Berat Kandili yaklaşırken

İnsanların ömrü eskiden çok uzun olurdu. Nuh aleyhisselamın 950 sene peygamberlik yaptığı âyet-i kerime ile sabittir. Şit aleyhisselam 500 sene çadırda yaşamış, demişler ki: "Böyle rahatsız oluyorsunuz size bir ev yapalım." Demiş ki: "Ömrümüzün yarısı geçti, şurada kaldı bir 500 senemiz, onu da burada geçiririz..."
Ona demişler ki: "Âhir zamanda insanların ortalama ömrü 60 sene olacak, buna rağmen köşkler, villalar, saraylar inşa edecekler..."
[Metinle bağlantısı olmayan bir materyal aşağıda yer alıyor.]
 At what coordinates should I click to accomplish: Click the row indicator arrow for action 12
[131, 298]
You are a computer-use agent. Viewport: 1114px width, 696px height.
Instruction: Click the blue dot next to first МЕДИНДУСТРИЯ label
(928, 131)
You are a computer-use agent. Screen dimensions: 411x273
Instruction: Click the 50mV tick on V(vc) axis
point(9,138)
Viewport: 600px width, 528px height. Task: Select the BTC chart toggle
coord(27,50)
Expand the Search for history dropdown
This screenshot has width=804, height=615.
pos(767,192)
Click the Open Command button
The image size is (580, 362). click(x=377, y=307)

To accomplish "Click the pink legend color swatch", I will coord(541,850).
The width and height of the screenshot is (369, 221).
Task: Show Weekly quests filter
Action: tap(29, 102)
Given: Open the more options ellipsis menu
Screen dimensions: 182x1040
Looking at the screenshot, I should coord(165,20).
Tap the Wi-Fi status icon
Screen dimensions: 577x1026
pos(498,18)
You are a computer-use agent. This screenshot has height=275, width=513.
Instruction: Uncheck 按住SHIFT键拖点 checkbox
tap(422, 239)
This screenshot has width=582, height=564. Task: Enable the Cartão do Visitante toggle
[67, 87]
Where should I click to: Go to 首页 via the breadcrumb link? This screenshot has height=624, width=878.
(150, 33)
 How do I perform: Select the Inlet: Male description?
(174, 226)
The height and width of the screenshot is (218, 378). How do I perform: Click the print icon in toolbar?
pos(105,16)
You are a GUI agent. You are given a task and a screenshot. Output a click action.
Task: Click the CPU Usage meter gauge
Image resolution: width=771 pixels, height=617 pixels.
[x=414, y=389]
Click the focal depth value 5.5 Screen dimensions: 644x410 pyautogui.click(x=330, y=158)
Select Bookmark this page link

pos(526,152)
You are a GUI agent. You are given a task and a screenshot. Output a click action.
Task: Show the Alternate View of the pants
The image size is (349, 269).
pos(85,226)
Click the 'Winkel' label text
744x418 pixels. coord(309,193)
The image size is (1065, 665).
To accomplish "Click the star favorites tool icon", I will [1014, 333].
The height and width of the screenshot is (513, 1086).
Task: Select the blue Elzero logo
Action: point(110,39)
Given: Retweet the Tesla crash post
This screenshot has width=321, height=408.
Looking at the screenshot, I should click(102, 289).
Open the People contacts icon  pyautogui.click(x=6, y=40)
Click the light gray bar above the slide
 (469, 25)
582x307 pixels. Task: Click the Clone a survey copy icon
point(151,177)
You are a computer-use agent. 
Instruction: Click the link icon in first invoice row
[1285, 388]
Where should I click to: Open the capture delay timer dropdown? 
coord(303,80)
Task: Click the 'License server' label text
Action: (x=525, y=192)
Mübarek zat buna çok hayret etmiş ve demiş ki: "Benim ömrüm 60 sene olsa, onu da bir secdede geçirirdim..."
Diğer ümmetlerin ömürlerinin uzunluğu, bizim ömrümüzün de kısalığı sevgili Peygamberimizi çok üzdü. Uzun yaşamaları ile daha çok ibadet etmiş olmaları ve sevapta bizi geçeceklerini düşünüyordu.
Rabbimiz, Habibini üzmek istemedi, bizlere öyle mübarek gün ve geceler ihsan buyurdu ki bir ömre bedel!..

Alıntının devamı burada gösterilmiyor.